-- Start of Provided text --

# Shop in Orlando or nearby



## stensth (Dec 28, 2013)

I`m sorry if this is not the right sub forum but couldn`t find any "general". If wrong, please move.

I`m leaving Sweden for a holiday to Orlando and was wondering if you guys/girls have any idea to photo stores that are good to buy from.
Or if it is easier to buy from B&H and have the gear sent to the hotel?

Thanks for your reply.


----------



## privatebydesign (Dec 28, 2013)

Colonial Photo & Hobby is the only camera shop in Central Florida worth a look. They are really nice and carry a good range of stock but can't match B&H prices due to sales tax, having said that B&H didn't use to ship to hotels.

There is another store Southern Photo near Melbourne, but they concentrate on Nikon gear, they are a Nikon Pro agent and have very little Canon gear and their prices are high.


----------



## stensth (Jan 26, 2014)

Thanks for the info.
It was a good shop. But since B&H did send to hotel, I decided to by from them since I have bought from them before.


----------



## privatebydesign (Jan 26, 2014)

Glad it was a help, interesting about B&H shipping to hotels now too. Hope you had fun in Central Florida.


----------



## ewg963 (Jan 28, 2014)

privatebydesign said:


> Colonial Photo & Hobby is the only camera shop in Central Florida worth a look. They are really nice and carry a good range of stock but can't match B&H prices due to sales tax, having said that B&H didn't use to ship to hotels.
> 
> There is another store Southern Photo near Melbourne, but they concentrate on Nikon gear, they are a Nikon Pro agent and have very little Canon gear and their prices are high.


 I enjoyed shopping in Colonial. I agree they're the best game in town


----------



## stensth (Feb 15, 2014)

privatebydesign said:


> Glad it was a help, interesting about B&H shipping to hotels now too. Hope you had fun in Central Florida.


I may help, that I have bought from them before for a good amount of money.


----------

-- End of Provided text --

* **Objective**: Reproduce the Orlando photo shop thread above word for word, from its title through the final post.

-- Start of Collected material --

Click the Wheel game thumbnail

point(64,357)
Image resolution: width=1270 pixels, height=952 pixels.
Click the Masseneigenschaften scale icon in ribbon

-- End of Collected material --

* **Result**:
# Shop in Orlando or nearby



## stensth (Dec 28, 2013)

I`m sorry if this is not the right sub forum but couldn`t find any "general". If wrong, please move.

I`m leaving Sweden for a holiday to Orlando and was wondering if you guys/girls have any idea to photo stores that are good to buy from.
Or if it is easier to buy from B&H and have the gear sent to the hotel?

Thanks for your reply.


----------



## privatebydesign (Dec 28, 2013)

Colonial Photo & Hobby is the only camera shop in Central Florida worth a look. They are really nice and carry a good range of stock but can't match B&H prices due to sales tax, having said that B&H didn't use to ship to hotels.

There is another store Southern Photo near Melbourne, but they concentrate on Nikon gear, they are a Nikon Pro agent and have very little Canon gear and their prices are high.


----------



## stensth (Jan 26, 2014)

Thanks for the info.
It was a good shop. But since B&H did send to hotel, I decided to by from them since I have bought from them before.


----------



## privatebydesign (Jan 26, 2014)

Glad it was a help, interesting about B&H shipping to hotels now too. Hope you had fun in Central Florida.


----------



## ewg963 (Jan 28, 2014)

privatebydesign said:


> Colonial Photo & Hobby is the only camera shop in Central Florida worth a look. They are really nice and carry a good range of stock but can't match B&H prices due to sales tax, having said that B&H didn't use to ship to hotels.
> 
> There is another store Southern Photo near Melbourne, but they concentrate on Nikon gear, they are a Nikon Pro agent and have very little Canon gear and their prices are high.


 I enjoyed shopping in Colonial. I agree they're the best game in town


----------



## stensth (Feb 15, 2014)

privatebydesign said:


> Glad it was a help, interesting about B&H shipping to hotels now too. Hope you had fun in Central Florida.


I may help, that I have bought from them before for a good amount of money.


----------